家から駅までの道のりは、チャリでおよそ十分くらいだろうか。そして最近はチャリなんて乗らずに単車だから、さらに速かったりする。大型二輪免許なのでこのまま学校に行こうと思えば行けるんだが、最近は年のせいか朝が妙に辛かったりするんだ。要するに、一言で言ってしまえば面倒くさい。
朝からご迷惑な爆音を轟かせて駅に到着し、駐輪した。自転車ばっかり並んでる中で、オレの単車だけデデンと場所を取っている。ここだけ見ると、なかなかにシュール。残り二分、時間を余らせて堂々のゴールインだ。だが、電車に間に合っただけで、遅刻の時間帯なのかもしれないが。
「よぉ、啓介じゃないですかぁ。おっはー」
「あ? あぁ。おはよう、真幸」
……どうやら遅刻確定らしい。遅刻常連の坂井真幸が堂々と手を振り近寄ってくる。逆立てた金髪はやけに刺々しく、額当てのようなバンダナから覗く目は妖刀のように鋭い。それでありながら……
「珍しいですね、キミがこんな時間に登校とは。寝ぐせついてますよ?」
こんな口調だ。手ぶらで、胸元を大きく開けたツナギ姿は、もう整備士のようにしか見えない。
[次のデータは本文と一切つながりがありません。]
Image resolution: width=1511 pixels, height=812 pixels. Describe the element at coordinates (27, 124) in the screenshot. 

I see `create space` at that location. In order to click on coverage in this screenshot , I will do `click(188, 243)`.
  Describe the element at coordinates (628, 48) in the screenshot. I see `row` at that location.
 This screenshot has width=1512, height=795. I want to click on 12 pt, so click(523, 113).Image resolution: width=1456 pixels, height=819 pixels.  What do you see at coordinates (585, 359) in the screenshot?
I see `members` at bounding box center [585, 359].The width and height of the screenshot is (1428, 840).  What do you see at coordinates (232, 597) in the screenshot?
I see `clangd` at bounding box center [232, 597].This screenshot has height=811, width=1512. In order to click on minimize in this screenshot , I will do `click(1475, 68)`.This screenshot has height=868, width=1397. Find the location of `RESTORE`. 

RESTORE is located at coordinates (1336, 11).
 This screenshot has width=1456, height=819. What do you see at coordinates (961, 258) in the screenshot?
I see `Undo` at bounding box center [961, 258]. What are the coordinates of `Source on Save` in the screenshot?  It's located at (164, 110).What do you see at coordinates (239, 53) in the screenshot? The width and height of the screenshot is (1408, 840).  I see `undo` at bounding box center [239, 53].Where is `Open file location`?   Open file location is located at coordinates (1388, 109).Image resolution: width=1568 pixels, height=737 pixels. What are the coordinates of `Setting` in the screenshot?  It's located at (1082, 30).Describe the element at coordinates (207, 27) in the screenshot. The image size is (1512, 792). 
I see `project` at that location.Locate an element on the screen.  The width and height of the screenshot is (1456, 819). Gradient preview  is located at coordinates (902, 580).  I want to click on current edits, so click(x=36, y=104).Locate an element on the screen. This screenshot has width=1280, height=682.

所々オイルが付着してるし。
「うるせーな。オレだって、たまには遅刻する時くらいあるんだよ。ていうかやめろ。髪ひっぱんな」
低身長のそいつは、オレの頭をつつきながら電車を待っていた。
タタンタタン、タタンタタンとリズムを刻みながら電車がけたたましい車輪の音を響かせてホームに入ってくる。いつもの見慣れた光景。
「どうしたんだい? 今日は啓介、なんだか元気ないじゃないか」
いい加減、なんだか真幸の口調がウザったく思えてきた。
「あぁ、そうだな」
「もしかして、麻衣ちゃんと喧嘩したのかい?」
「別に、喧嘩ってワケじゃねーけどよ」
「ま、まさか、玄洋高校一の美少女と言われた麻衣ちゃんの朝飯をコメの一粒も食さずに登校してるのか貴様ぁ!!」
「うるっせーな! こんな所で大声で叫ぶな! ……っていうか何で知ってんだよ?」
「ン? なんとなくですよ」
突っ込み所満載な真幸を見やり、朝から疲れが押し寄せてくるのを実感する。昔はこいつも、こんな奴じゃなかったのに。どこでどう間違ってしまったのか、超変なキャラに変わってしまってる。西の虎という通り名が泣くぞ。